---
name: causal-ml
argument-hint: "<estimator or method choice>"
description: >-
  This skill covers causal machine learning methods in applied economics and quantitative social science. Use when implementing or choosing between modern ML-based causal estimators — including double machine learning, DML, partially linear models, interactive regression models, cross-fitting, Neyman orthogonality, debiased ML, causal forests, generalized random forest, GRF, honest causal trees, AIPW with machine learning, doubly robust with machine learning, DR-Learner, T-Learner, S-Learner, X-Learner, meta-learners, heterogeneous treatment effects, conditional average treatment effect, CATE, HTE, high-dimensional controls, LASSO controls, post-LASSO, post-double selection, Belloni-Chernozhukov-Hansen, Riesz representer, Chernozhukov, sample splitting, econml, DoubleML package, or any combination of machine learning and causal inference.
---

# Causal Machine Learning

Reference for semiparametric ML estimators: DML with cross-fitting, generalized random forests, debiased regularization, and nuisance function approximation. Covers Neyman-orthogonal moment conditions, sample splitting, plug-in bias correction, and heterogeneous treatment effects.

## When to Use This Skill

Use when the user is:
- Estimating treatment effects with high-dimensional controls (p large relative to n)
- Interested in heterogeneous treatment effects (CATE) as a primary estimand
- Applying ML for flexible nuisance function estimation within a causal framework
- Implementing cross-fitting, sample splitting, or Neyman-orthogonal estimators
- Using `econml`, `DoubleML`, or `grf` packages

Skip when:
- Sample is small (n < 500 — ML nuisance models need data)
- A well-specified parametric model is available and defensible
- The task is standard IV/DiD/RDD without high-dimensional controls (use `causal-inference` skill)
- Structural modeling is needed (use `structural-modeling` skill)
- The task needs formal identification proof (use `identification-proofs` skill)

## Where to Start

- **Choosing a method?** Jump to [Method Selection Guide](#method-selection-guide)
- **ATE with many controls?** See `references/dml.md`
- **Heterogeneous treatment effects?** See `references/grf-meta-learners.md`
- **Variable selection for controls?** See `references/high-dim-cross-fitting.md`
- **Reporting HTE results?** See `references/hte-inference.md`
- **Connecting to traditional methods?** See `references/connections-traditional.md`

---

## Causal ML vs Traditional Methods

| Dimension | Traditional (IV, DiD, RDD) | Causal ML |
|-----------|--------------------------|-----------|
| Functional form | Parametric | Nonparametric / semi-parametric |
| High-dimensional controls | Problematic | Native support |
| Heterogeneous effects | Secondary (subgroup analysis) | Primary estimand (CATE) |
| Sample requirements | Moderate N | ML nuisance needs large N |
| Identification | Explicit (IV, DiD, RCT) | Same assumptions — ML is estimation, not identification |

**Critical point:** Causal ML does not relax identification assumptions. If you need a valid instrument, parallel trends, or no unmeasured confounding, those must still hold.

---

## Double Machine Learning (DML)

DML (Chernozhukov et al. 2018) fixes regularization bias in naive ML-in-regression. Partial out controls X from both Y and D using separate ML nuisance models, then regress residuals. Two properties: **Neyman orthogonality** (moment condition locally insensitive to nuisance error) and **cross-fitting** (prevents overfitting bias).

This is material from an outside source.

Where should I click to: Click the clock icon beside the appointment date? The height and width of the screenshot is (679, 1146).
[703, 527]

**PLR** (Partially Linear Regression): $Y = \theta D + g(X) + \varepsilon$. Workhorse for continuous or binary D with ATE under selection on observables. **IRM** (Interactive Regression Model): relaxes additive separability for binary D with heterogeneous effects.

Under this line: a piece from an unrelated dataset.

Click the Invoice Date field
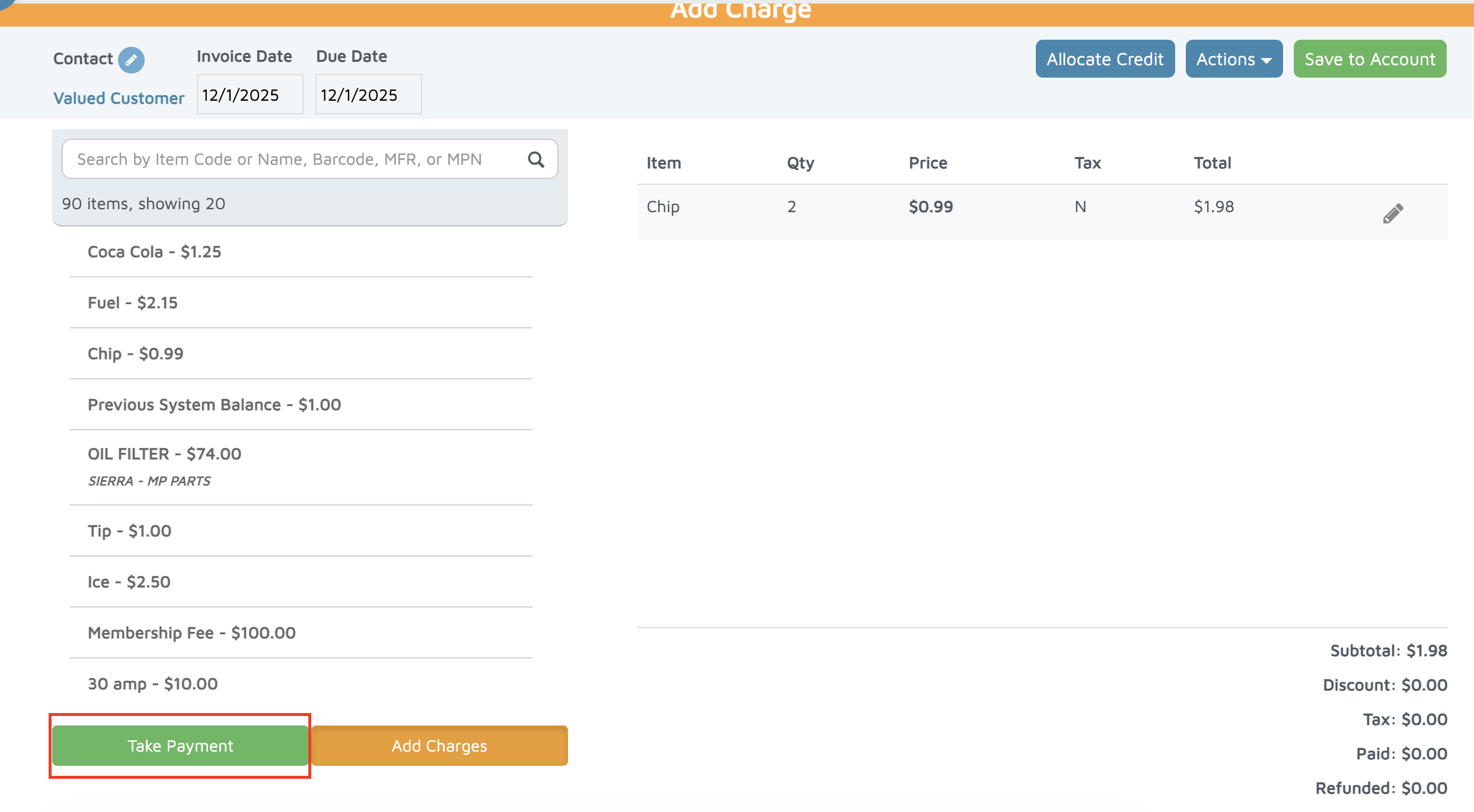1474x812 pixels. 250,95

Full implementation (Python/R code, cross-fitting from scratch, diagnostics) in `references/dml.md`.

## Causal Forests

Causal forests (Wager-Athey 2018; Athey-Tibshirani-Wager 2019) estimate CATE $\tau(x) = E[Y(1)-Y(0)|X=x]$ using **honest** forests (structure learned on one subsample, effects estimated on another). Use when CATE is the primary estimand and n $\geq$ 2,000. Always run the calibration test before reporting heterogeneity.

R (`grf`) and Python (`econml`) implementations, ATE/ATT extraction, BLP projections in `references/grf-meta-learners.md`.

## Meta-Learners

Decompose CATE estimation into supervised learning sub-problems. **DR-Learner** (Kennedy 2023): best properties when both nuisance models are well-specified. **T-Learner**: simplest baseline. **X-Learner**: designed for imbalanced treatment. For applied work: DR-Learner primary, T-Learner benchmark. Large disagreement signals nuisance model problems.

All implementations in `references/grf-meta-learners.md`.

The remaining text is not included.